Un ministre embarrassé
Ces mêmes autorités, qui, au sommet de la hiérarchie, semblent désormais embarrassées par les images qui ont circulé, note le journal. Dans une lettre en date du 21 avril, le ministre de l’Intérieur lui-même salue les forces de l’ordre dans “leurs efforts pour faire respecter les mesures anti-Covid-19 du gouvernement” mais les exhorte aussitôt “à ne pas aller trop loin”. Sar Kheng leur rappelle ainsi d’accomplir leur devoir avec “tolérance, discipline, professionnalisme, bonnes manières et minutie”.
Un message que le ministre de l’Information, Khieu Kanharith, a lui aussi fait passer sur sa page Facebook. “N’oubliez pas ces mots : ‘servir la population’”, écrit le ministre, avant de rappeler qu’en Inde les méthodes musclées des policiers l’an dernier contre ceux qui bravaient le confinement n’ont abouti qu’à une seule chose : se mettre les habitants à dos.
សូមនិយាយពីរឿងមួយ : ការអនុវត្តច្បាប់មិនមែនជាស្វ័យប្រវត្តិភ្ជាប់ជាមួយអំពើហឹង្សាទេ…- Publiée par Kanharith Khieu sur Mercredi 21 avril 2021
Une vision des choses que ne partage pas le gouverneur de Phnom Penh. Au journal Khmer Times, Khuong Sreng a expliqué que renvoyer les contrevenants chez eux avec des bâtons, c’était un peu comme si des parents éduquaient leurs enfants.
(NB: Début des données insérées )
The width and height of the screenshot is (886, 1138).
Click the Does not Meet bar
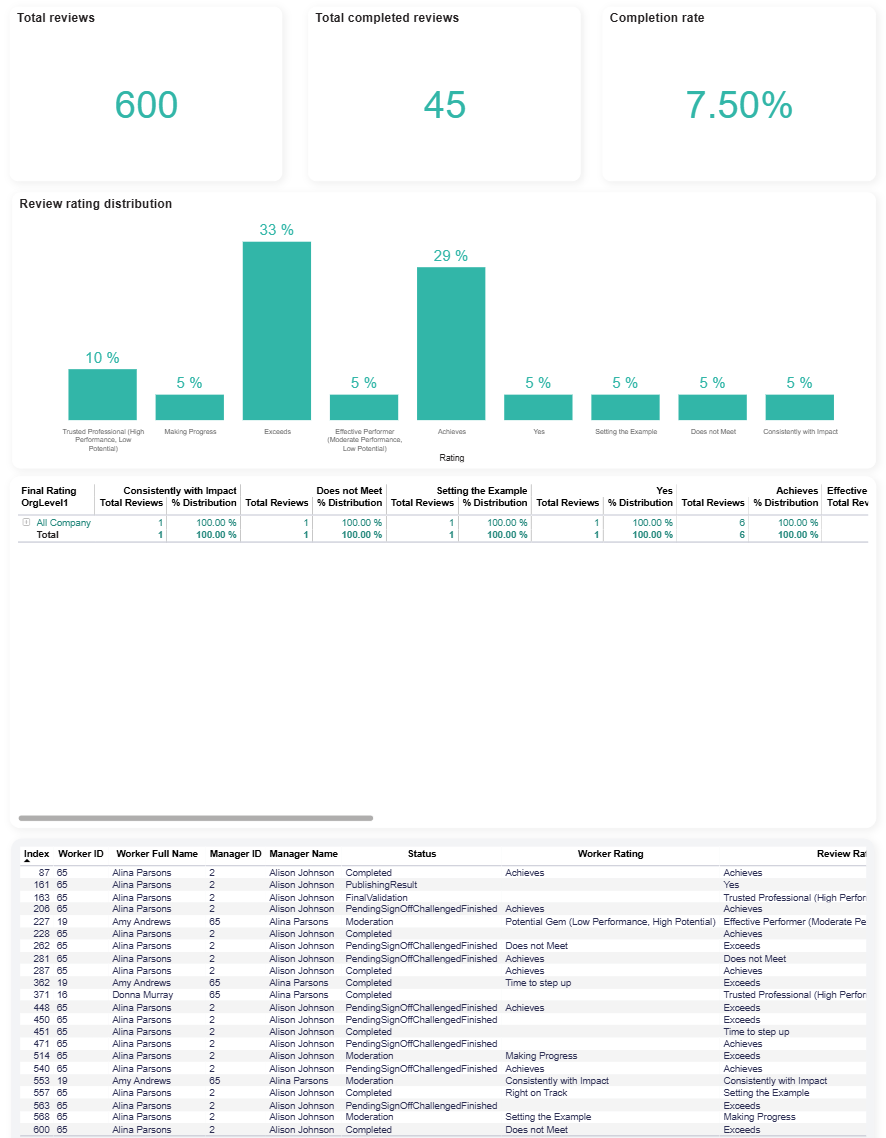(x=711, y=407)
“S’ils ne se plient pas aux règles, les autorités les frapperont.”
Arrestations et emprisonnement
Les coups de bâton ne sont pas les seules armes dont disposent les forces de l’ordre. Elles peuvent aussi saisir les motos des contrevenants et même les arrêter. Depuis le 15 avril, le Khmer Times fait ainsi état de 121 personnes, dont onze ont été traduites devant la justice et six écrouées. Les autres ont écopé une amende après avoir été “éduquées”.
Le Cambodge, qui s’est claquemuré l’an dernier lorsque l’épidémie de Covid-19 a commencé à se propager depuis la Chine, avait jusqu’en février réussi à empêcher toute flambée de contaminations. Mais, à cette date, un foyer a fait son apparition à Phnom Penh après que des Chinoises ont violé leur quarantaine et contaminé plusieurs personnes dans des lieux de divertissement. Depuis les autorités ont commencé à prendre des mesures de plus en plus strictes pour tenter de juguler la propagation. À ce jour, le royaume enregistre près de 9 000 cas, dont 522 nouveaux le 22 avril, et 61 décès.